Time-series Analysis! ARIMA or Prophet?

A very brief comparison between Auto ARIMA and Prophet by Facebook

Udbhav Pangotra
Jan 10 · 6 min read

Time Series is a class of data science problems where the primary values of interest are a series of data points measured over some time. This notebook aims to provide the basic building blocks of some of the more modern algorithms/techniques (and data!) for solving these types of problems.

Is ARIMA the first thing you think of when you hear about time series? It might be time to explore other ventures and methodologies. There is a lot of innovation and modern techniques being actively developed, and some of them are outperforming the traditional ARIMA models. We’ll look at some of these models and try to apply them to stock market data to predict the price.
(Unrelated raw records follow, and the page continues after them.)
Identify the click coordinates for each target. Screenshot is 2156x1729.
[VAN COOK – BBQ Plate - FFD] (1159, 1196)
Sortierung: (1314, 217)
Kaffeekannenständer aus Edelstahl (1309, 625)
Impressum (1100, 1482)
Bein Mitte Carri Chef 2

Models explored in this notebook:

Facebook Prophet

Let’s get some data!

!pip install pmdarima
import lightgbm as lgb
import numpy as np
import pandas as pd
from fbprophet import Prophet
from matplotlib import pyplot as plt
from pmdarima import auto_arima
from sklearn.metrics import mean_absolute_error, mean_squared_error
myfavouritenumber = 23
seed = myfavouritenumber

Nifty-50 Stock Market Data

The dataset used is stock market data of the Nifty-50 index from NSE (National Stock Exchange) India over the last 20 years (2000–2019)

The historic VWAP (Volume Weighted Average Price) is the target variable to predict. VWAP is a trading benchmark used by traders that gives the average price the stock has traded throughout the day, based on both volume and price.
Read more about the dataset: https://www.kaggle.com/rohanrao/nifty50-stock-market-data

The stock used is BAJAJFINSV.

Data Preparation

Reading the market data of BAJAJFINSV stock and preparing a training dataset and validation dataset.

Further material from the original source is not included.